* [Required action]: Copy exactly, line for line, the part of the listing from the line containing "Task: Select the 60分钟 period tab" through its last line, and nothing else.

* [Data to use]:
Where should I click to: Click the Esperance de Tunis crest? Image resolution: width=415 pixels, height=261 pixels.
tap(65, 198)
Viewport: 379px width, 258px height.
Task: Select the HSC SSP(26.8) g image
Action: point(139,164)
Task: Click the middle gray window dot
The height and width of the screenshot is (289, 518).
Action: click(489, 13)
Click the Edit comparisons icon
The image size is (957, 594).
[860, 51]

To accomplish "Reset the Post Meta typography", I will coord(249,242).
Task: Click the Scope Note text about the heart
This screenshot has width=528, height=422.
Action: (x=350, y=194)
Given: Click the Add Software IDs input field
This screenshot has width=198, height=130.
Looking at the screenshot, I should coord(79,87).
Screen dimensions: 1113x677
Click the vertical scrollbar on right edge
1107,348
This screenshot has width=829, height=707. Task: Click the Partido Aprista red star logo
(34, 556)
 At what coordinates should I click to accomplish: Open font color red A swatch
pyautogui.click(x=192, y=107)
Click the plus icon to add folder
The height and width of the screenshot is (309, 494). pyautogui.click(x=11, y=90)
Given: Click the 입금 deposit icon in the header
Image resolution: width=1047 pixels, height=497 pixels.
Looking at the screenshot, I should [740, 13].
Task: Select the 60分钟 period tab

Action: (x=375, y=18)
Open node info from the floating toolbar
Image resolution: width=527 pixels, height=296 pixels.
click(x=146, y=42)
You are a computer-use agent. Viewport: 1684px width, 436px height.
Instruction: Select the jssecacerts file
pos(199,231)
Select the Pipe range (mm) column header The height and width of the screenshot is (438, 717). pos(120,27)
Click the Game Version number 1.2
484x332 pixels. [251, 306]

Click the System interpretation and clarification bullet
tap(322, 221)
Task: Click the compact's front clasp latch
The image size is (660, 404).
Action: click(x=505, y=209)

* [Answer for the task]:
Task: Select the 60分钟 period tab

Action: (x=375, y=18)
Open node info from the floating toolbar
Image resolution: width=527 pixels, height=296 pixels.
click(x=146, y=42)
You are a computer-use agent. Viewport: 1684px width, 436px height.
Instruction: Select the jssecacerts file
pos(199,231)
Select the Pipe range (mm) column header The height and width of the screenshot is (438, 717). pos(120,27)
Click the Game Version number 1.2
484x332 pixels. [251, 306]

Click the System interpretation and clarification bullet
tap(322, 221)
Task: Click the compact's front clasp latch
The image size is (660, 404).
Action: click(x=505, y=209)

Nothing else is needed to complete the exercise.